The presence of Pendleton in my house, occupying my bedroom while I have withdrawn into my little study, is the essence of melodrama.

Yet every one and everything is in a tacit conspiracy to make it seem natural. There is a tension in the atmosphere, without doubt, but we are all of us madly, energetically ignoring it, hiding it.

The man's conduct has been astounding, unimpeachable, unexceptionable.

He out-Enochs Enoch Arden. Yet—why should I disguise the fact to myself—I hate him. That, too, I suppose, is melodrama. But do what I will, he remains detestable to me. I cannot trust him. I try, however, not to show it. Dibdin has acquired a deep furrow between the eyes, due doubtless to his sense of responsibility in having resuscitated Pendleton. He carries the air of some magician or sorcerer who has evoked a demon and is overwhelmed with terror by the problem of what to do with him.

But I must in decency acknowledge that Pendleton's behavior has been without blemish.

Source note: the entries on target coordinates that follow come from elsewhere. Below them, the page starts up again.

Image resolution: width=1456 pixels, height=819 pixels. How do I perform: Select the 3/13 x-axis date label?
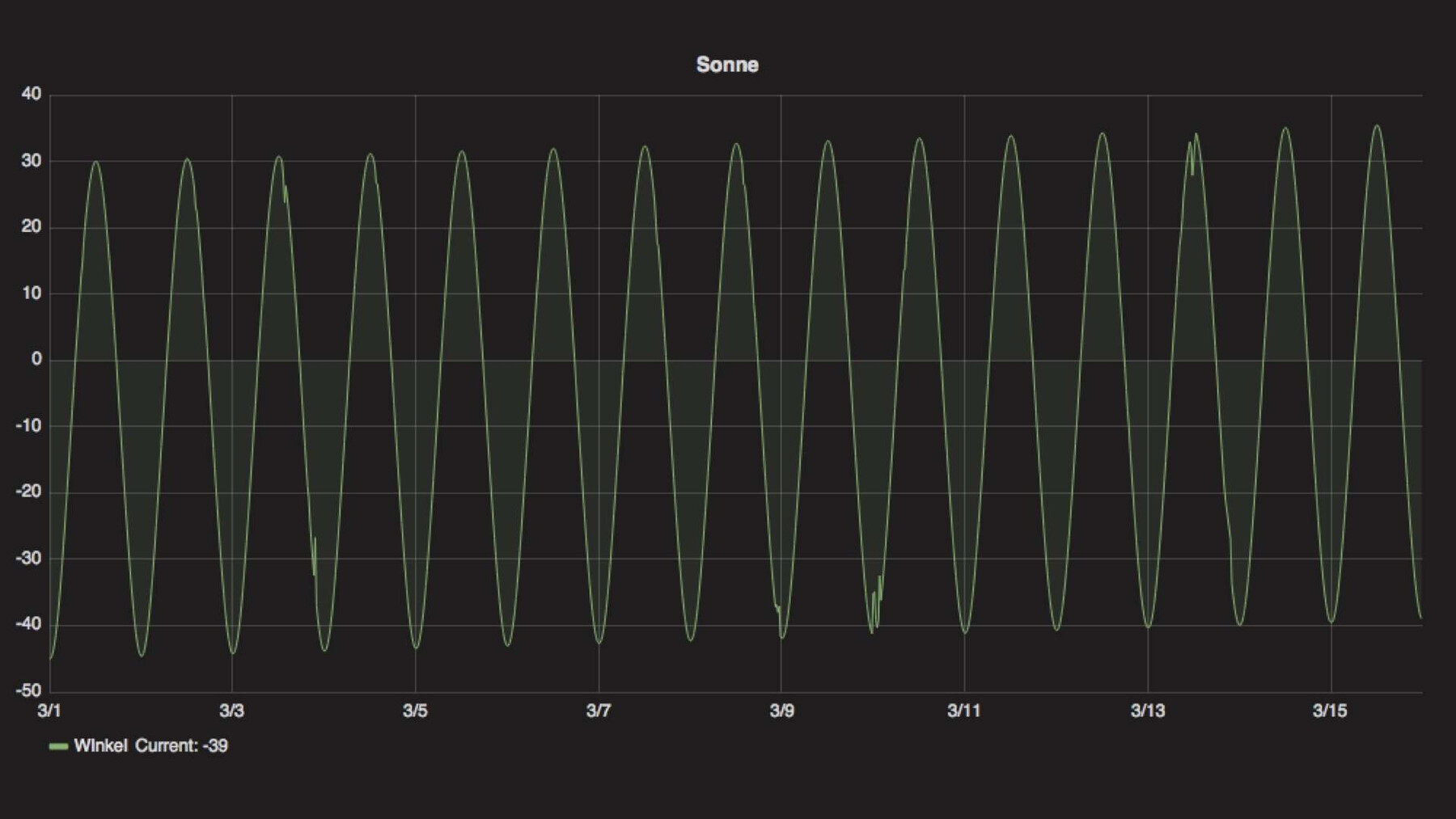[1147, 711]
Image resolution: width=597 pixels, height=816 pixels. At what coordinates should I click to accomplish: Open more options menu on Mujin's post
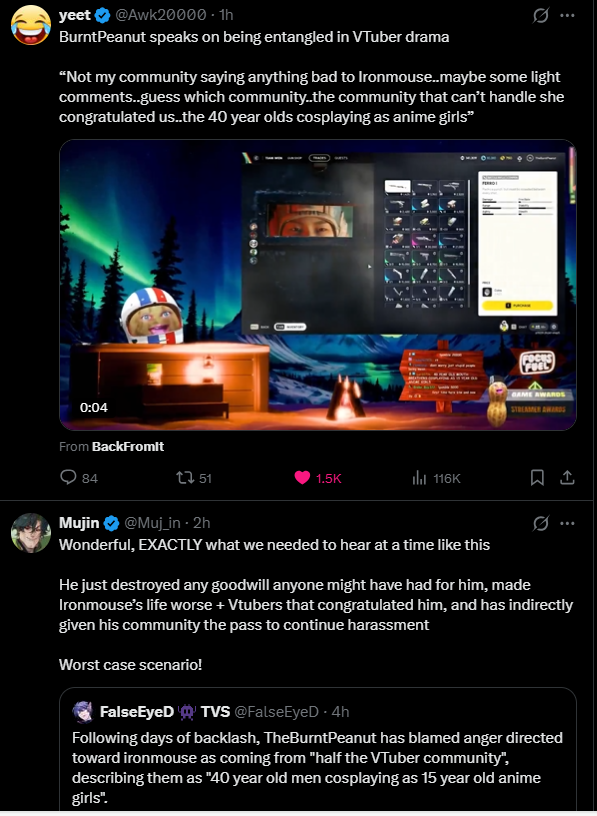(x=567, y=523)
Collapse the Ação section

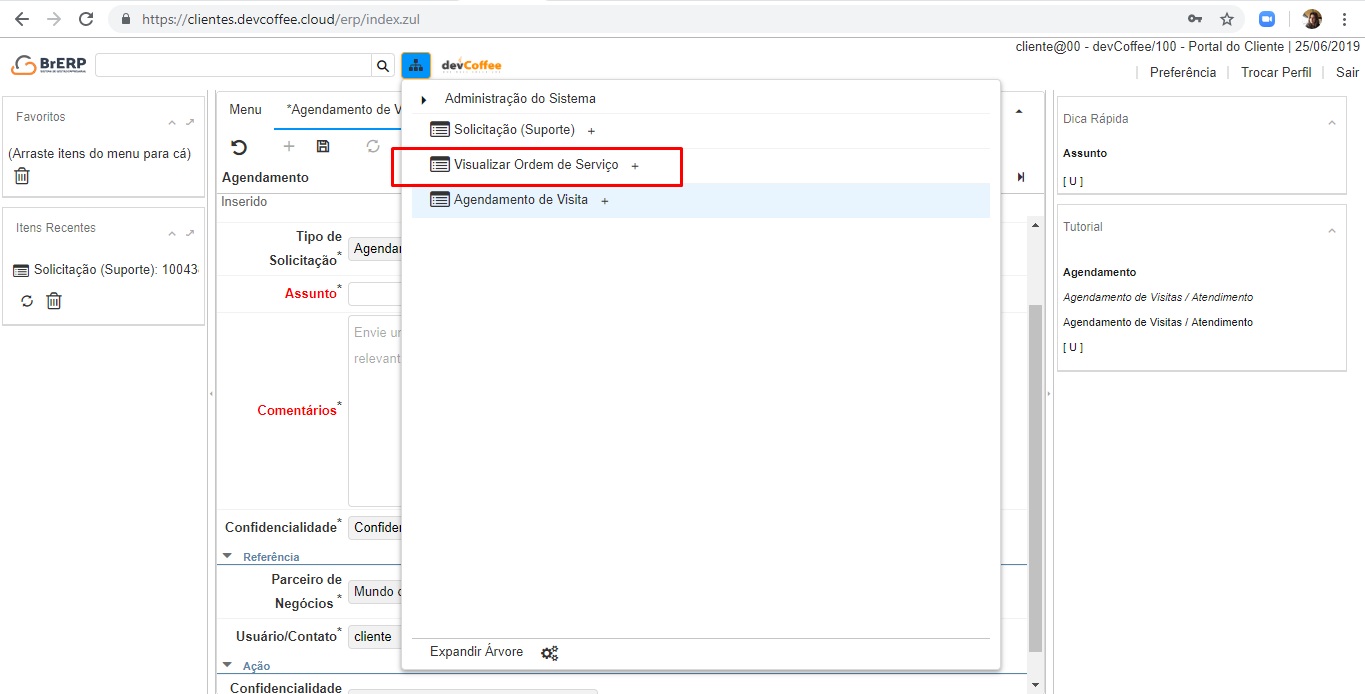227,665
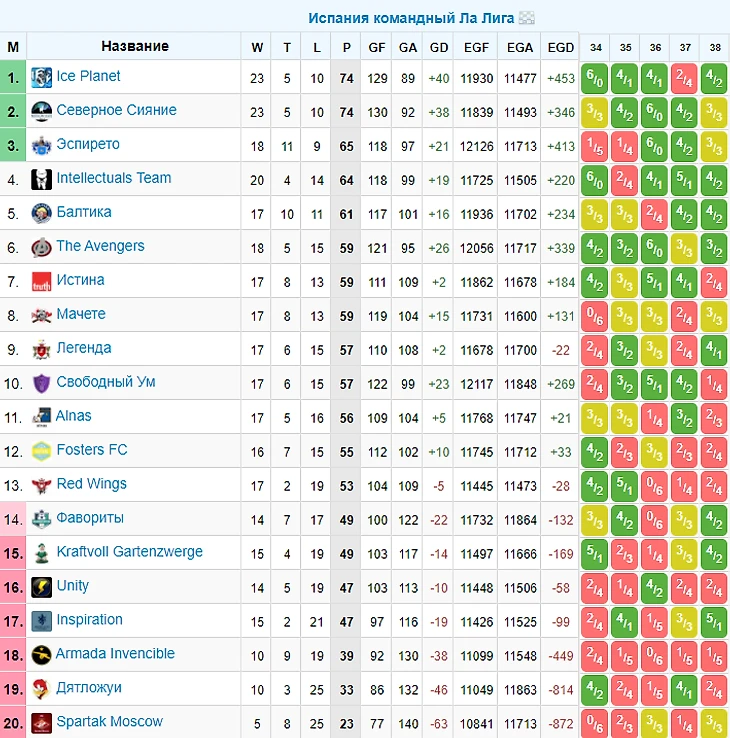The width and height of the screenshot is (730, 738).
Task: Sort table by the EGD column header
Action: (x=561, y=48)
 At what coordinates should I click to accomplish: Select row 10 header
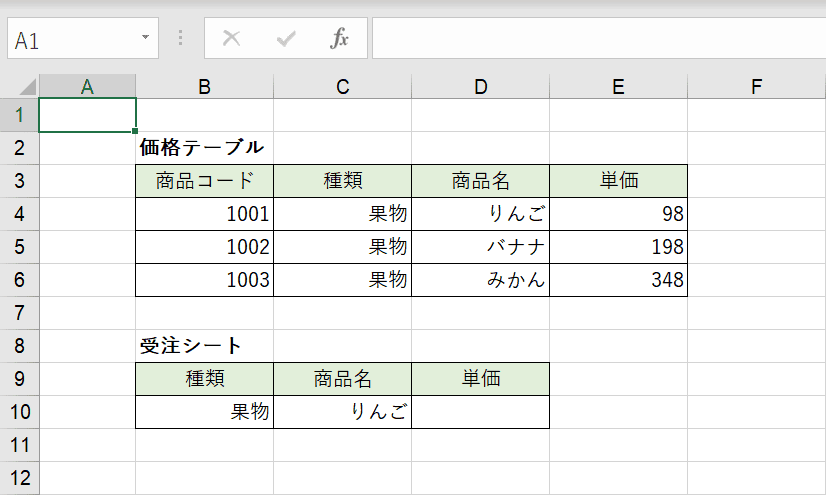pos(19,412)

Dibdin had sent me a long night letter from San Francisco saying he would remain there a few days, "to give the fellow chance to bolt if he wants to." There had been other telegrams. I was not to meet them at the train but to give explicit directions. It was as well. I could not have met Pendleton at the train even if he were coming from the dead. A week ago, when Dibdin telephoned from the city, I went so far as to order a cab to meet them.

There again the histrionics of the situation were at a hopeless disadvantage. For what I remember most vividly of that Saturday evening was the sickness of my soul as I sat awaiting their arrival. Again and again I had steeled myself to tell the children of their father's coming. I framed words and sentences in my mind until the cold perspiration moistened my forehead, but I could not face the ordeal. I had thought I knew myself—that I was steeled to the tests of life. But I saw I was still a reed. It came to within a couple of hours before their arrival and still I had not told them. I found myself on my two-inch terrace and a stream of profanity was breaking from my lips. On a sudden I saw Jimmie standing beside me. Shame and chagrin overtook me and I bent down to him and begged him to forgive me.

"Don't you mind me, Uncle Ranny," he put his hand in mine. "I'm a man, and I know a man has got to swear sometimes."